## Records shown
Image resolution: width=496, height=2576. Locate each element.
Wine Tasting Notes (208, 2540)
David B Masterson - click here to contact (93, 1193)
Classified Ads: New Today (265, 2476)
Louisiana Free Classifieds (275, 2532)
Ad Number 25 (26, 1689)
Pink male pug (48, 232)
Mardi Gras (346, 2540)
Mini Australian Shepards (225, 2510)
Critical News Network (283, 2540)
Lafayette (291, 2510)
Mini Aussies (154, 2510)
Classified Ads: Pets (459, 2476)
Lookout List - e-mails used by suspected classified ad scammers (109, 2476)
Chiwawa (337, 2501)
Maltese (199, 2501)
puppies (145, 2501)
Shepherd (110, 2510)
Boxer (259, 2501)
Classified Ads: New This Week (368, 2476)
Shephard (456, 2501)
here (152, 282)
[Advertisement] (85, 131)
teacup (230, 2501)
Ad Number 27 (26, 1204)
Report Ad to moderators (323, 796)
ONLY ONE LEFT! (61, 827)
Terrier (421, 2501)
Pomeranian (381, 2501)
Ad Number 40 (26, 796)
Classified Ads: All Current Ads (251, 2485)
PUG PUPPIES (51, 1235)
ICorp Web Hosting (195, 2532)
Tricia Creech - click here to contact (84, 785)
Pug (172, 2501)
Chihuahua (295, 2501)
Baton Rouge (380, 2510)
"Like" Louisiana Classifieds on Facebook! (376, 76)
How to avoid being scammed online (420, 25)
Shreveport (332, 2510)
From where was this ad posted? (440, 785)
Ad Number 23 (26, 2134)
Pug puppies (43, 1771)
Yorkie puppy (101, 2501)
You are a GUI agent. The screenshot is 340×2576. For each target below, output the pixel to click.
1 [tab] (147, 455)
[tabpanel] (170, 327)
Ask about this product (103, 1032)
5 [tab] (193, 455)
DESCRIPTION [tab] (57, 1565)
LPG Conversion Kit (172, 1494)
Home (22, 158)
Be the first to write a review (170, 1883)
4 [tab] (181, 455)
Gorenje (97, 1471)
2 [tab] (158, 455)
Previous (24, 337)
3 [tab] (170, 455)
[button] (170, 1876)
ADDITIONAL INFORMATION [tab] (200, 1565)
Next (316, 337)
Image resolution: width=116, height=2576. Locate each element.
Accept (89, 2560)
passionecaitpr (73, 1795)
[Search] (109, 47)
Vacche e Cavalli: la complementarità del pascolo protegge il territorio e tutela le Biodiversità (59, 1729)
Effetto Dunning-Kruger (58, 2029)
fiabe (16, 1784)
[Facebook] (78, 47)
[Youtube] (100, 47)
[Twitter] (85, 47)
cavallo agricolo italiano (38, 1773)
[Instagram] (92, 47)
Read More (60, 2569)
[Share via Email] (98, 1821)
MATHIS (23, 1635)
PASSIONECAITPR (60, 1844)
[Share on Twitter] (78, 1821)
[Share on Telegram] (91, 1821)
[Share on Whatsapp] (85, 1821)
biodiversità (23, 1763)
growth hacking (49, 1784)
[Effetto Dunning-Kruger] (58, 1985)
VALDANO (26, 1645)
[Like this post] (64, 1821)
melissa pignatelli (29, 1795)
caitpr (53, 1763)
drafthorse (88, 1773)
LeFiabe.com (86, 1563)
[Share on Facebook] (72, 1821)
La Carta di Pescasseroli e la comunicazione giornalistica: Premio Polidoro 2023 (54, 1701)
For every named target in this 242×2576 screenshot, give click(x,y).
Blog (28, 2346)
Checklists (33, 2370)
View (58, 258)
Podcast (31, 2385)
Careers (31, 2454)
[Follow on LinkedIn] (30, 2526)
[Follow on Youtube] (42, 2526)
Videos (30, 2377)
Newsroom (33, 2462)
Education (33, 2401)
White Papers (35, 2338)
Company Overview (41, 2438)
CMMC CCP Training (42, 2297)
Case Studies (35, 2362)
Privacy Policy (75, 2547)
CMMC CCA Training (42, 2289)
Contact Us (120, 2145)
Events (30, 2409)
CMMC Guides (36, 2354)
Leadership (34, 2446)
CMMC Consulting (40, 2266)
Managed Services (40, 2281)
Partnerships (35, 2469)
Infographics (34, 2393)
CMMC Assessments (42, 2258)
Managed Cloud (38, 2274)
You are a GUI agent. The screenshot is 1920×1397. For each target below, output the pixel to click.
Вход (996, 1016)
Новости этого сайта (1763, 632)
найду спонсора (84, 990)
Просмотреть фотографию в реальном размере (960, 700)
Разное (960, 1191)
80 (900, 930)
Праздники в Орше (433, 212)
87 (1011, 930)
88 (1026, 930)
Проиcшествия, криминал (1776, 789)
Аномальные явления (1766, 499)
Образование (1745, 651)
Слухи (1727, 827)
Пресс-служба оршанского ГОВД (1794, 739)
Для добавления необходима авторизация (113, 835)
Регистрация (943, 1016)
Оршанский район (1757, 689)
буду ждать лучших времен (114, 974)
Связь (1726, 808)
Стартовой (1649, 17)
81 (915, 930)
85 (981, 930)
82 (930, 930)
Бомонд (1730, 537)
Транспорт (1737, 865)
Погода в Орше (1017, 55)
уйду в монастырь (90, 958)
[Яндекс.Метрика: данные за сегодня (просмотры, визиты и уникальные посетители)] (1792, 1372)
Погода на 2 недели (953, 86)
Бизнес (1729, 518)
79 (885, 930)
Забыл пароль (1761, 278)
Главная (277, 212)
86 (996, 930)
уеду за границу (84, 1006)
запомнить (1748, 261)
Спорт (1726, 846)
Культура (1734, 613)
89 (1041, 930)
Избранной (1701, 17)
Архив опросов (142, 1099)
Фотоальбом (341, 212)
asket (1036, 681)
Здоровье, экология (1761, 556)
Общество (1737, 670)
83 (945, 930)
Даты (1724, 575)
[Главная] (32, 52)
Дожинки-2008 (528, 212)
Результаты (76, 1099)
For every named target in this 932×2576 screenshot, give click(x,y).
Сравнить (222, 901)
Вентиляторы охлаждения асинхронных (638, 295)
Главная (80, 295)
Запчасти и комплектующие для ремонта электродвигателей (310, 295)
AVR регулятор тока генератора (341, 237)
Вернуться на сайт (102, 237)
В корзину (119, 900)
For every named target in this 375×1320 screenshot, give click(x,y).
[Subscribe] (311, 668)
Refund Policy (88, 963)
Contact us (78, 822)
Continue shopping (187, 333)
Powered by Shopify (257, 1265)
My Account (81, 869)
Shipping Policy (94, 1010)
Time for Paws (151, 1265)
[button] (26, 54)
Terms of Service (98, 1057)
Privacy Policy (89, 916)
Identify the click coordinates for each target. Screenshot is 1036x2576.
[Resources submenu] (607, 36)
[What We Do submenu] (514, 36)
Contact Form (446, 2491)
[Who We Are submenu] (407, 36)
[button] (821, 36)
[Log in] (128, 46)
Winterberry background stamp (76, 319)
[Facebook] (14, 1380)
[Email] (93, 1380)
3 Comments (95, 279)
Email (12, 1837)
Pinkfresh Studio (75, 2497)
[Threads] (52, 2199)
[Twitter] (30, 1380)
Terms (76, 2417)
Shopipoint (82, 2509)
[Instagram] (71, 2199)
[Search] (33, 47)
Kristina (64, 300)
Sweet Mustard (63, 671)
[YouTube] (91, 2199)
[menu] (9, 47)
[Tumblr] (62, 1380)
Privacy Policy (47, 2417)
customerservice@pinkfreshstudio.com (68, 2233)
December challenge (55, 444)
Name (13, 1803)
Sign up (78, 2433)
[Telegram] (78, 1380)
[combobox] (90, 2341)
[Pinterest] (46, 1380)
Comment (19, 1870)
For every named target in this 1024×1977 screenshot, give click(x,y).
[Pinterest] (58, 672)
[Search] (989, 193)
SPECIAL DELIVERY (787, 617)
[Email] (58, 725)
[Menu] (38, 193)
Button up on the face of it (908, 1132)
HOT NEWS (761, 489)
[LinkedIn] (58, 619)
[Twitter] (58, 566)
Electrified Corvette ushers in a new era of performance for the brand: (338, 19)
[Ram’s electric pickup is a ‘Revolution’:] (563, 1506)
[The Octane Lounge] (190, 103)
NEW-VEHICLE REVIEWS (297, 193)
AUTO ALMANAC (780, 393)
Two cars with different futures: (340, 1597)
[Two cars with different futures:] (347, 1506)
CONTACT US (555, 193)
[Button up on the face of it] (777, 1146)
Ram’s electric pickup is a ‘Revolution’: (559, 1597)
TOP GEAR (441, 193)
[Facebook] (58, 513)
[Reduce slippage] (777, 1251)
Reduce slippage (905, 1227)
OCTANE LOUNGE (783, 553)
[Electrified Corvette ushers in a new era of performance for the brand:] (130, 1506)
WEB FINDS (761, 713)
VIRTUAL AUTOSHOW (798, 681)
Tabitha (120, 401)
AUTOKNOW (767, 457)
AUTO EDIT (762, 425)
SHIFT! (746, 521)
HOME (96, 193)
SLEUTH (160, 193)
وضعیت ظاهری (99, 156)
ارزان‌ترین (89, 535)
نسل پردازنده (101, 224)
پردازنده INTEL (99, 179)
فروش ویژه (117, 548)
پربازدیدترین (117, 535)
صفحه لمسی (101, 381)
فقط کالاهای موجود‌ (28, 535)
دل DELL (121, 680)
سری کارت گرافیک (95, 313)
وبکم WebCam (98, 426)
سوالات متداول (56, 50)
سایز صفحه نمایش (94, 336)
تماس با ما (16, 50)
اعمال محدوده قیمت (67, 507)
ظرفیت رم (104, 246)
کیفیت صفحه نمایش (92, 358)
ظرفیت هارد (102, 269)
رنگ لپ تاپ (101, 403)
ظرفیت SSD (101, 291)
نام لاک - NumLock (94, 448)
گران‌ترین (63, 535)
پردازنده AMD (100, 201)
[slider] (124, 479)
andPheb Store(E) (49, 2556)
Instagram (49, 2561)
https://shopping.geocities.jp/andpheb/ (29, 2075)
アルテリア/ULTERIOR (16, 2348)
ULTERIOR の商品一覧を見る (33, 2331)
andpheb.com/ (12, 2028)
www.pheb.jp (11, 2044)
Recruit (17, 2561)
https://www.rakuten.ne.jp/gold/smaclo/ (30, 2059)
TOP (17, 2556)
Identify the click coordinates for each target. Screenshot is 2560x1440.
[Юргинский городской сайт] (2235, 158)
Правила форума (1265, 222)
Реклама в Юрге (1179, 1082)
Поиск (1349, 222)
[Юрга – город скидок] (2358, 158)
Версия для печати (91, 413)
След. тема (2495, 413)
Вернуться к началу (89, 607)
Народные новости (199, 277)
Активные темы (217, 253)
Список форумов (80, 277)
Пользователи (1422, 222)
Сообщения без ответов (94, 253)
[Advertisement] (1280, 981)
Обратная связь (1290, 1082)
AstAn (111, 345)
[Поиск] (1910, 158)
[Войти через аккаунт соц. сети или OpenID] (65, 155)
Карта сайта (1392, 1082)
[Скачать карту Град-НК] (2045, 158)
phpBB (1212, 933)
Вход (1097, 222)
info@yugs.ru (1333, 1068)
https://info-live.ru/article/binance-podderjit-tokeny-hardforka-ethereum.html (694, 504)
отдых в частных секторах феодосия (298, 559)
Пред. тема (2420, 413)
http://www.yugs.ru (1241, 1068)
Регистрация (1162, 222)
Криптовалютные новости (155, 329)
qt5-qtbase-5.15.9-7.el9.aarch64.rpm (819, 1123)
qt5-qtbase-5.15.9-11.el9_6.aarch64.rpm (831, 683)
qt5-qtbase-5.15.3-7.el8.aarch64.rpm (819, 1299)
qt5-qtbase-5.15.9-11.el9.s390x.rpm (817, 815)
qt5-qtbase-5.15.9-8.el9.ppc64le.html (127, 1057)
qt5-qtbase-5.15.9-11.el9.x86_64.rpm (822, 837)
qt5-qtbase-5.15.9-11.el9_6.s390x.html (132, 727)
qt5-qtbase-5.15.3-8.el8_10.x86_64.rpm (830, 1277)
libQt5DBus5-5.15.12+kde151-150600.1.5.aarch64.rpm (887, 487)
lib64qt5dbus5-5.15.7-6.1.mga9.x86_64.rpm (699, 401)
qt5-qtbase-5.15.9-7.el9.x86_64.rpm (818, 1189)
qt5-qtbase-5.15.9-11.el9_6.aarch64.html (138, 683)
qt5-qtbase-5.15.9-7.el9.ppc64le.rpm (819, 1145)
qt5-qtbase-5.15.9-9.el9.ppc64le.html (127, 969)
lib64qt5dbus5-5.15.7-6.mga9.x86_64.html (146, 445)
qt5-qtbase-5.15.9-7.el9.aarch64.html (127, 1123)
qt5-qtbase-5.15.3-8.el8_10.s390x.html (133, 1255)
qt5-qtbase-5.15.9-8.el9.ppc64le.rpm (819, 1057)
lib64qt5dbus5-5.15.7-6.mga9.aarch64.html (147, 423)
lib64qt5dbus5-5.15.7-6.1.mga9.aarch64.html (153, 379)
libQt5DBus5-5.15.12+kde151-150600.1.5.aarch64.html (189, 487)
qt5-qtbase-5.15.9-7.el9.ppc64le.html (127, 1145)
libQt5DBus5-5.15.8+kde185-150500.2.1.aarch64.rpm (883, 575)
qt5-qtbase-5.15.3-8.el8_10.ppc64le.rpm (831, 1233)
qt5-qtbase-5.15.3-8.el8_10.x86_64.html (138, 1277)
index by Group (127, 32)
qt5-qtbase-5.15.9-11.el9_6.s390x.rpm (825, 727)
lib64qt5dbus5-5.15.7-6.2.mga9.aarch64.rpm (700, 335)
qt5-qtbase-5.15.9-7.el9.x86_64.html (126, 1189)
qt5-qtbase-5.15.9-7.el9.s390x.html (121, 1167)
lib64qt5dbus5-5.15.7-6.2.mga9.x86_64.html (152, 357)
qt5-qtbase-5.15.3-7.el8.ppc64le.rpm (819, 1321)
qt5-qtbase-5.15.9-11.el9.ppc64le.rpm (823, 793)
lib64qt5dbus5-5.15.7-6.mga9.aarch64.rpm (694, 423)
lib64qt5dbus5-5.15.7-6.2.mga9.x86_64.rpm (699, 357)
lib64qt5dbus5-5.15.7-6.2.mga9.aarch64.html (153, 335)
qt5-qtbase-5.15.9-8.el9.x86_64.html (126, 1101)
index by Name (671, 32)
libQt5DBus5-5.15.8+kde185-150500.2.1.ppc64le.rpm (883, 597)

## Exercise objective
What you return should be the lines from the beginning of the records through the one that contains "[Instagram] (92, 47)", repeated exactly and with no additions.

## Task solution
Image resolution: width=496, height=2576. Locate each element.
Wine Tasting Notes (208, 2540)
David B Masterson - click here to contact (93, 1193)
Classified Ads: New Today (265, 2476)
Louisiana Free Classifieds (275, 2532)
Ad Number 25 (26, 1689)
Pink male pug (48, 232)
Mardi Gras (346, 2540)
Mini Australian Shepards (225, 2510)
Critical News Network (283, 2540)
Lafayette (291, 2510)
Mini Aussies (154, 2510)
Classified Ads: Pets (459, 2476)
Lookout List - e-mails used by suspected classified ad scammers (109, 2476)
Chiwawa (337, 2501)
Maltese (199, 2501)
puppies (145, 2501)
Shepherd (110, 2510)
Boxer (259, 2501)
Classified Ads: New This Week (368, 2476)
Shephard (456, 2501)
here (152, 282)
[Advertisement] (85, 131)
teacup (230, 2501)
Ad Number 27 (26, 1204)
Report Ad to moderators (323, 796)
ONLY ONE LEFT! (61, 827)
Terrier (421, 2501)
Pomeranian (381, 2501)
Ad Number 40 (26, 796)
Classified Ads: All Current Ads (251, 2485)
PUG PUPPIES (51, 1235)
ICorp Web Hosting (195, 2532)
Tricia Creech - click here to contact (84, 785)
Pug (172, 2501)
Chihuahua (295, 2501)
Baton Rouge (380, 2510)
"Like" Louisiana Classifieds on Facebook! (376, 76)
How to avoid being scammed online (420, 25)
Shreveport (332, 2510)
From where was this ad posted? (440, 785)
Ad Number 23 (26, 2134)
Pug puppies (43, 1771)
Yorkie puppy (101, 2501)
You are a GUI agent. The screenshot is 340×2576. For each target below, output the pixel to click.
1 [tab] (147, 455)
[tabpanel] (170, 327)
Ask about this product (103, 1032)
5 [tab] (193, 455)
DESCRIPTION [tab] (57, 1565)
LPG Conversion Kit (172, 1494)
Home (22, 158)
Be the first to write a review (170, 1883)
4 [tab] (181, 455)
Gorenje (97, 1471)
2 [tab] (158, 455)
Previous (24, 337)
3 [tab] (170, 455)
[button] (170, 1876)
ADDITIONAL INFORMATION [tab] (200, 1565)
Next (316, 337)
Image resolution: width=116, height=2576. Locate each element.
Accept (89, 2560)
passionecaitpr (73, 1795)
[Search] (109, 47)
Vacche e Cavalli: la complementarità del pascolo protegge il territorio e tutela le Biodiversità (59, 1729)
Effetto Dunning-Kruger (58, 2029)
fiabe (16, 1784)
[Facebook] (78, 47)
[Youtube] (100, 47)
[Twitter] (85, 47)
cavallo agricolo italiano (38, 1773)
[Instagram] (92, 47)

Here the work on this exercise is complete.